EXERCISE DIRECTIONS: Reproduce each line of the listing below, word for word and unchanged, from start to finish.
begin RECORDS SUPPLIED
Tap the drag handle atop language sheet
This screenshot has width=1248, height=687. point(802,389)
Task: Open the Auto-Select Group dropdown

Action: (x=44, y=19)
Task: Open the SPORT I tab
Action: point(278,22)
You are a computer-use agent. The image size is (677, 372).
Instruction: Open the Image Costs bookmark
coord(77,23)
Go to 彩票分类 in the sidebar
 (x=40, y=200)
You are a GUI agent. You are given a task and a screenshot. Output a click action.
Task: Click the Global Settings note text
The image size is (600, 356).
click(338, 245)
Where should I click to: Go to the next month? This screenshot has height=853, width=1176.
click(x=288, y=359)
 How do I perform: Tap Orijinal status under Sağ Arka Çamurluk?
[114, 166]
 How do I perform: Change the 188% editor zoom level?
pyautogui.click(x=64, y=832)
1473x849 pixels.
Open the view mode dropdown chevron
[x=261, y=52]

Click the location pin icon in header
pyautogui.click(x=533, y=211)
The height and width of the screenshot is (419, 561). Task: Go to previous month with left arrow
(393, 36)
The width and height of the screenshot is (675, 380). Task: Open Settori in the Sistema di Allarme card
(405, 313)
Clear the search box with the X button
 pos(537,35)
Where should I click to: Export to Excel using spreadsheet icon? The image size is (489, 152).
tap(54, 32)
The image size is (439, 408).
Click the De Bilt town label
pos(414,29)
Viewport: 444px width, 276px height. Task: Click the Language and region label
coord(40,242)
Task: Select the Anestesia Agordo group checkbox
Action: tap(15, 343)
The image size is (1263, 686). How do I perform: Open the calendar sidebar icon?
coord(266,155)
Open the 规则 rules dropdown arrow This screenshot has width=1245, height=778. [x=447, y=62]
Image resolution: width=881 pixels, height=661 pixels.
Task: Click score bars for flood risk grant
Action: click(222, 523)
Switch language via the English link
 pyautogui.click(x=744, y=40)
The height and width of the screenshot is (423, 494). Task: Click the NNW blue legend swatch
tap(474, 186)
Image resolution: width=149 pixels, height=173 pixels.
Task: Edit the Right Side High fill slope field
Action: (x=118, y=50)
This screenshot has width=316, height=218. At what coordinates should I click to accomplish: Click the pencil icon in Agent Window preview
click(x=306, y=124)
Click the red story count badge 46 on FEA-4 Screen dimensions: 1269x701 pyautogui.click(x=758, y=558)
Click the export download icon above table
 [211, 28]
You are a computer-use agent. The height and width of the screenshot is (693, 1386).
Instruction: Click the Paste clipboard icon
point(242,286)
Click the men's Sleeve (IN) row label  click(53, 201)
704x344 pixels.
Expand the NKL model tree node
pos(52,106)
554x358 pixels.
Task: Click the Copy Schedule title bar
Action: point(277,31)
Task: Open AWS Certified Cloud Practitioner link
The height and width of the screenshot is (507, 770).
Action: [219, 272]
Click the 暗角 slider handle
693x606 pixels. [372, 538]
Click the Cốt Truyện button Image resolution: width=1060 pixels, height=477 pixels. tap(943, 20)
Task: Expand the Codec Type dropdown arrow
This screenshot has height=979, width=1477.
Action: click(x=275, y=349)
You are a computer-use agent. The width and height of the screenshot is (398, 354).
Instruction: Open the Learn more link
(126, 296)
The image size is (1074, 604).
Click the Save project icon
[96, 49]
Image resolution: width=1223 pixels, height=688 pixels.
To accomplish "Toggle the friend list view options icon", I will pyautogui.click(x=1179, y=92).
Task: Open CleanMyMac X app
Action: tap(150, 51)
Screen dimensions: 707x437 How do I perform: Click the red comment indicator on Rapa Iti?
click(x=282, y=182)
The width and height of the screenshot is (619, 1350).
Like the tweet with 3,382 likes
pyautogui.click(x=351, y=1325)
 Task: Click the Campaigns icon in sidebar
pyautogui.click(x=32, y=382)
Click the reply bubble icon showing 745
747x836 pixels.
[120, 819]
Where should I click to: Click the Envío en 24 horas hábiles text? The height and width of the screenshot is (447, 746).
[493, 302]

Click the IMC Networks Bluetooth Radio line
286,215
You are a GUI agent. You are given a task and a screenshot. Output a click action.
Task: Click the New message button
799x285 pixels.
end RECORDS SUPPLIED
CORRECT ANSWER:
Tap the drag handle atop language sheet
This screenshot has width=1248, height=687. point(802,389)
Task: Open the Auto-Select Group dropdown

Action: (x=44, y=19)
Task: Open the SPORT I tab
Action: point(278,22)
You are a computer-use agent. The image size is (677, 372).
Instruction: Open the Image Costs bookmark
coord(77,23)
Go to 彩票分类 in the sidebar
 (x=40, y=200)
You are a GUI agent. You are given a task and a screenshot. Output a click action.
Task: Click the Global Settings note text
The image size is (600, 356).
click(338, 245)
Where should I click to: Go to the next month? This screenshot has height=853, width=1176.
click(x=288, y=359)
 How do I perform: Tap Orijinal status under Sağ Arka Çamurluk?
[114, 166]
 How do I perform: Change the 188% editor zoom level?
pyautogui.click(x=64, y=832)
1473x849 pixels.
Open the view mode dropdown chevron
[x=261, y=52]

Click the location pin icon in header
pyautogui.click(x=533, y=211)
The height and width of the screenshot is (419, 561). Task: Go to previous month with left arrow
(393, 36)
The width and height of the screenshot is (675, 380). Task: Open Settori in the Sistema di Allarme card
(405, 313)
Clear the search box with the X button
 pos(537,35)
Where should I click to: Export to Excel using spreadsheet icon? The image size is (489, 152).
tap(54, 32)
The image size is (439, 408).
Click the De Bilt town label
pos(414,29)
Viewport: 444px width, 276px height. Task: Click the Language and region label
coord(40,242)
Task: Select the Anestesia Agordo group checkbox
Action: tap(15, 343)
The image size is (1263, 686). How do I perform: Open the calendar sidebar icon?
coord(266,155)
Open the 规则 rules dropdown arrow This screenshot has width=1245, height=778. [x=447, y=62]
Image resolution: width=881 pixels, height=661 pixels.
Task: Click score bars for flood risk grant
Action: click(222, 523)
Switch language via the English link
 pyautogui.click(x=744, y=40)
The height and width of the screenshot is (423, 494). Task: Click the NNW blue legend swatch
tap(474, 186)
Image resolution: width=149 pixels, height=173 pixels.
Task: Edit the Right Side High fill slope field
Action: (x=118, y=50)
This screenshot has width=316, height=218. At what coordinates should I click to accomplish: Click the pencil icon in Agent Window preview
click(x=306, y=124)
Click the red story count badge 46 on FEA-4 Screen dimensions: 1269x701 pyautogui.click(x=758, y=558)
Click the export download icon above table
 [211, 28]
You are a computer-use agent. The height and width of the screenshot is (693, 1386).
Instruction: Click the Paste clipboard icon
point(242,286)
Click the men's Sleeve (IN) row label  click(53, 201)
704x344 pixels.
Expand the NKL model tree node
pos(52,106)
554x358 pixels.
Task: Click the Copy Schedule title bar
Action: point(277,31)
Task: Open AWS Certified Cloud Practitioner link
The height and width of the screenshot is (507, 770).
Action: [219, 272]
Click the 暗角 slider handle
693x606 pixels. [372, 538]
Click the Cốt Truyện button Image resolution: width=1060 pixels, height=477 pixels. tap(943, 20)
Task: Expand the Codec Type dropdown arrow
This screenshot has height=979, width=1477.
Action: click(x=275, y=349)
You are a computer-use agent. The width and height of the screenshot is (398, 354).
Instruction: Open the Learn more link
(126, 296)
The image size is (1074, 604).
Click the Save project icon
[96, 49]
Image resolution: width=1223 pixels, height=688 pixels.
To accomplish "Toggle the friend list view options icon", I will pyautogui.click(x=1179, y=92).
Task: Open CleanMyMac X app
Action: tap(150, 51)
Screen dimensions: 707x437 How do I perform: Click the red comment indicator on Rapa Iti?
click(x=282, y=182)
The width and height of the screenshot is (619, 1350).
Like the tweet with 3,382 likes
pyautogui.click(x=351, y=1325)
 Task: Click the Campaigns icon in sidebar
pyautogui.click(x=32, y=382)
Click the reply bubble icon showing 745
747x836 pixels.
[120, 819]
Where should I click to: Click the Envío en 24 horas hábiles text? The height and width of the screenshot is (447, 746).
[493, 302]

Click the IMC Networks Bluetooth Radio line
286,215
You are a GUI agent. You are given a task and a screenshot. Output a click action.
Task: Click the New message button
799x285 pixels.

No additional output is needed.